##### TRECHO SELECIONADO
Atualmente, a organização está ajudando os aldeões a produzir adoçante orgânico de cana de açúcar para exportação e ajudando os cafeicultores a melhorar a qualidade de seus grãos para vender a um preço melhor. Eles também iniciaram um projeto de produção de mel com 11 colônias de abelhas com uma parte interessada local.

Ciência

Em 2010, foi construída uma cabine para receber pesquisadores colombianos e internacionais que vêm aqui para realizar estudos e pesquisas de biodiversidade. Em 2016, foi lançado um estudo de 10 anos para estabelecer um inventário de mamíferos médios e grandes e estudar a recuperação destas espécies altamente dizimadas devido à caça e à perda de habitat. É o primeiro estudo deste tipo nos Andes Ocidentais e deve ajudar a determinar o status de conservação das espécies individuais da IUCN, das quais faltam várias. Estas incluem uma espécie de tatu, Cabassous centralis, catalogada como “deficiente em dados”, bem como um veado-mateiro, Mazama zetta, que a UICN ainda não avaliou.

Em 2018, a Hummingbird Conservancy começou a monitorar os dois ninhos de águia-preta encontrados na reserva para documentar a biologia reprodutiva das aves e obter um vídeo de seus aspectos comportamentais.
##########
##### DADOS FORNECIDOS
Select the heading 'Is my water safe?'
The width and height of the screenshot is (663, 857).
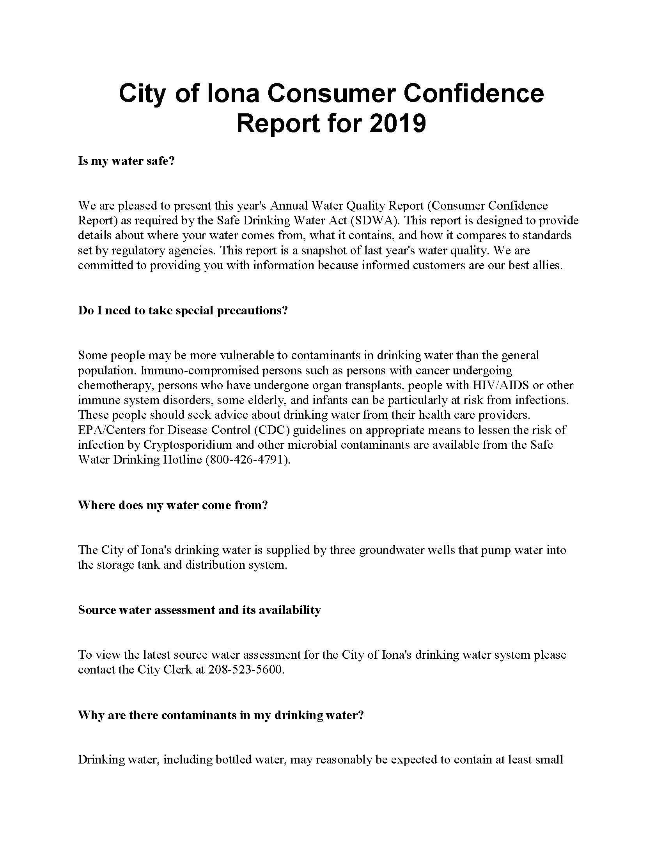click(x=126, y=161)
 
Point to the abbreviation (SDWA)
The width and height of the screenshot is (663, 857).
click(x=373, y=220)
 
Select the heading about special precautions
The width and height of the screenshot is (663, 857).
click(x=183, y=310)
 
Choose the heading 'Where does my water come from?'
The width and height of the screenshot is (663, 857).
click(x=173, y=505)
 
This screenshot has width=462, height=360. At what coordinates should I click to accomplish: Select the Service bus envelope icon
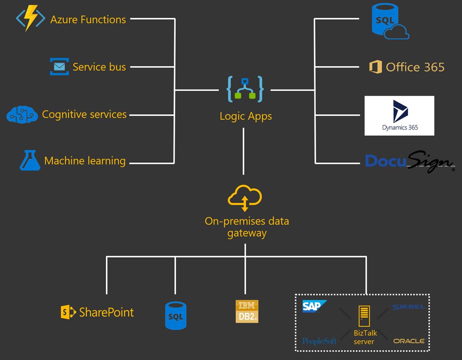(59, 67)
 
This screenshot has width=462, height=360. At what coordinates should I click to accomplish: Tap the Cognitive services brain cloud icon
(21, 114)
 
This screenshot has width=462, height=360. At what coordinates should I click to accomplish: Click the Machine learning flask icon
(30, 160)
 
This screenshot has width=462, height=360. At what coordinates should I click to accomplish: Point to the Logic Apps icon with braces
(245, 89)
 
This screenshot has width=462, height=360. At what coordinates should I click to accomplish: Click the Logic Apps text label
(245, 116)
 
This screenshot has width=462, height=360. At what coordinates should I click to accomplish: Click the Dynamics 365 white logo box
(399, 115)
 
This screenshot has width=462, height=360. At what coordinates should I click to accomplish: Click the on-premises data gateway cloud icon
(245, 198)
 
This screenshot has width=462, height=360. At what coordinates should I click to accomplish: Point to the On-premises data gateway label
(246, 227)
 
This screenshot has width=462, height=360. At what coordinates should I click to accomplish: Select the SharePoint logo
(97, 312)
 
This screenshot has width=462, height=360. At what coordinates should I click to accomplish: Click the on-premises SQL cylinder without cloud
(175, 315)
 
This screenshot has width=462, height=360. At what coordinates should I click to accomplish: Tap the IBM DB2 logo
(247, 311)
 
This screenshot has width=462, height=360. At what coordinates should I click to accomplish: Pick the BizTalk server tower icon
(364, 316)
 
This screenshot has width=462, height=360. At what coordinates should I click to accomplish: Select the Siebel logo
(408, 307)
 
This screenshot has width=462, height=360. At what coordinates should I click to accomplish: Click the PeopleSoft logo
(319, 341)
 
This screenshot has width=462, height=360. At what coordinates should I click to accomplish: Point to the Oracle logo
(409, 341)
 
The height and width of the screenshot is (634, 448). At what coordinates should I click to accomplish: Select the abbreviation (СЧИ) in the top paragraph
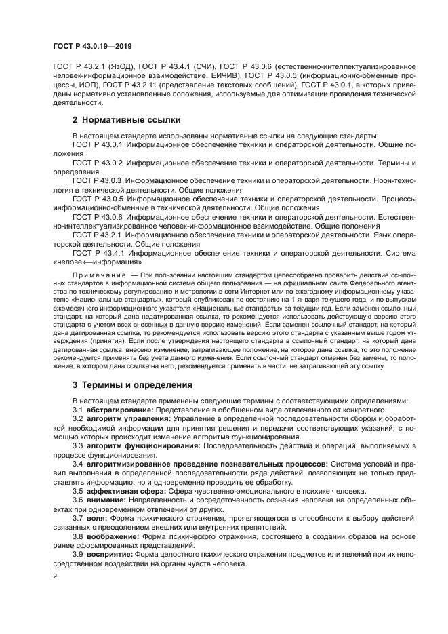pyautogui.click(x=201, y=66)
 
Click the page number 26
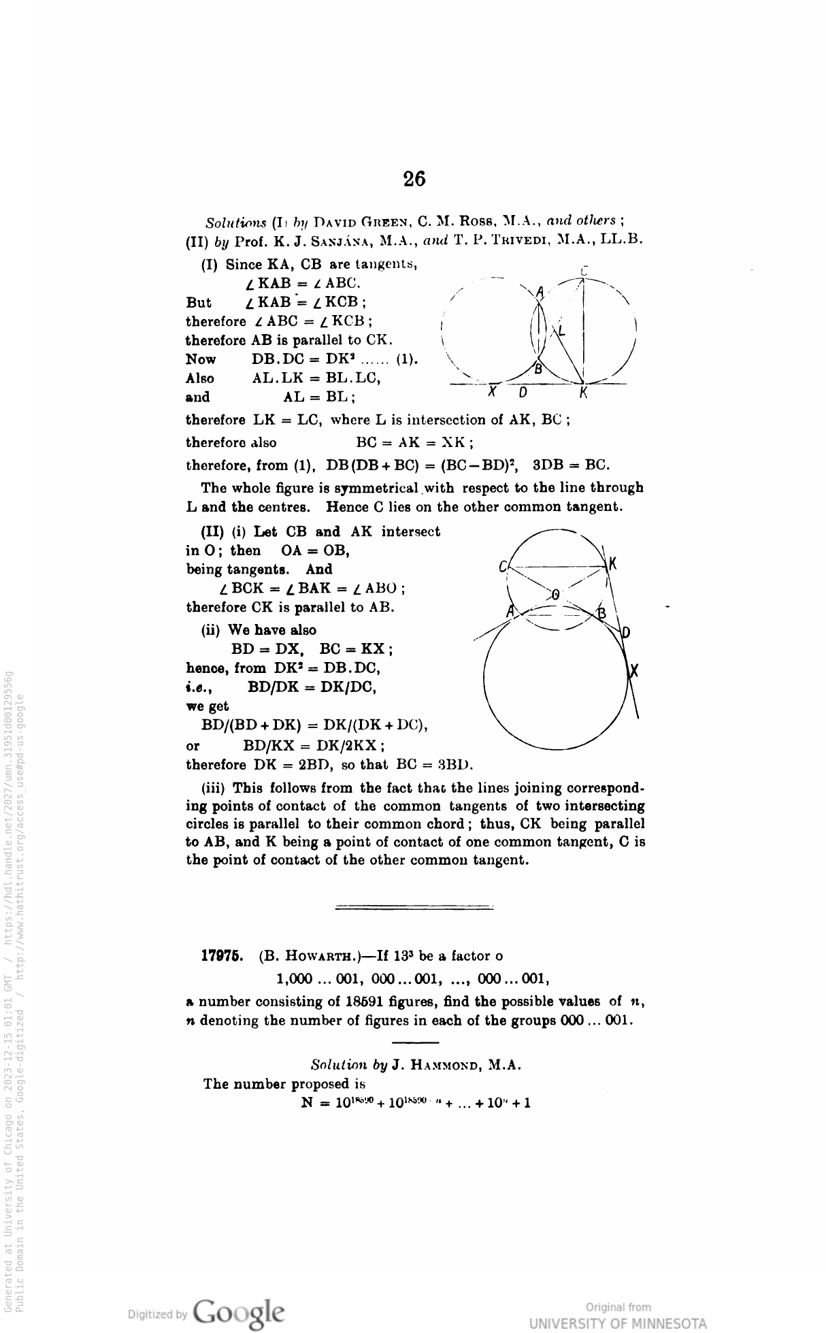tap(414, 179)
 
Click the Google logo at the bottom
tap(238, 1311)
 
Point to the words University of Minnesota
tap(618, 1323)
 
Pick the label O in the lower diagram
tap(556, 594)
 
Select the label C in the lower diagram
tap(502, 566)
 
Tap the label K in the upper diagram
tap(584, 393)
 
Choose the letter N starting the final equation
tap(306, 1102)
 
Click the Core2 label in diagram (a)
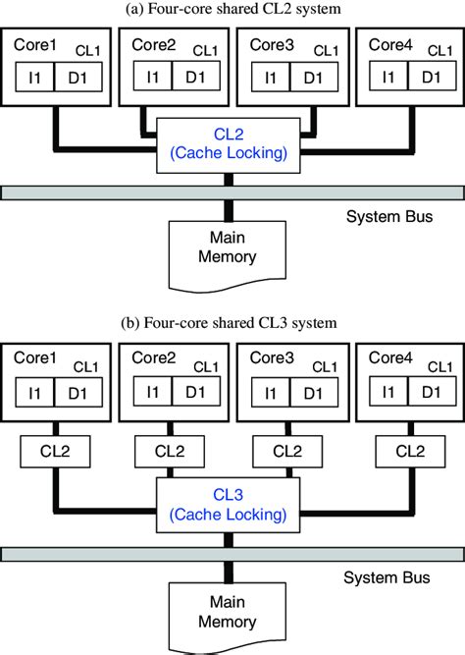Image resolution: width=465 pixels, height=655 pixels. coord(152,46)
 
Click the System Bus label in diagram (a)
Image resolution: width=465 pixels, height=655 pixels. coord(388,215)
##########
##### DADOS FORNECIDOS
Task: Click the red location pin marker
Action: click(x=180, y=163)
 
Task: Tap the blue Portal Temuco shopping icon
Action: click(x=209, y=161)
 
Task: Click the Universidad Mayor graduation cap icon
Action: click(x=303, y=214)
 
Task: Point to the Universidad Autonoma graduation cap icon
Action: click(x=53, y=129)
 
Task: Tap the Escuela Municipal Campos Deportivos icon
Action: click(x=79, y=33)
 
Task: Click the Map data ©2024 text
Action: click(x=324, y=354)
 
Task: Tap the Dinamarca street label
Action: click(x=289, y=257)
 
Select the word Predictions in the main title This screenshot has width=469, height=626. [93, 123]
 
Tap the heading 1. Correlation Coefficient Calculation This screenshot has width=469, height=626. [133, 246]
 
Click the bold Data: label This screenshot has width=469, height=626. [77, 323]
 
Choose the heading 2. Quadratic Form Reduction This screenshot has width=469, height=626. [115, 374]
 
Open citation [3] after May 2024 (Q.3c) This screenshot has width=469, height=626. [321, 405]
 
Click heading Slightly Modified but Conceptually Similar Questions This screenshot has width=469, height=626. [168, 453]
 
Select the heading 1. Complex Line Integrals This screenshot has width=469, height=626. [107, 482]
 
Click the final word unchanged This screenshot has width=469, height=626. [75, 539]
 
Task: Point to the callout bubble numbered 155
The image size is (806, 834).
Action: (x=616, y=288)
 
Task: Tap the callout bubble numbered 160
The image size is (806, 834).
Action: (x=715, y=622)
##########
**PROBLEMA**
Atualize o texto sobre a reserva começando em "Atualmente, a organização" e terminando em "parte interessada local.", trocando "cafeicultores" por "produtores de café".

**RESULTADO DA TAREFA**
Atualmente, a organização está ajudando os aldeões a produzir adoçante orgânico de cana de açúcar para exportação e ajudando os produtores de café a melhorar a qualidade de seus grãos para vender a um preço melhor. Eles também iniciaram um projeto de produção de mel com 11 colônias de abelhas com uma parte interessada local.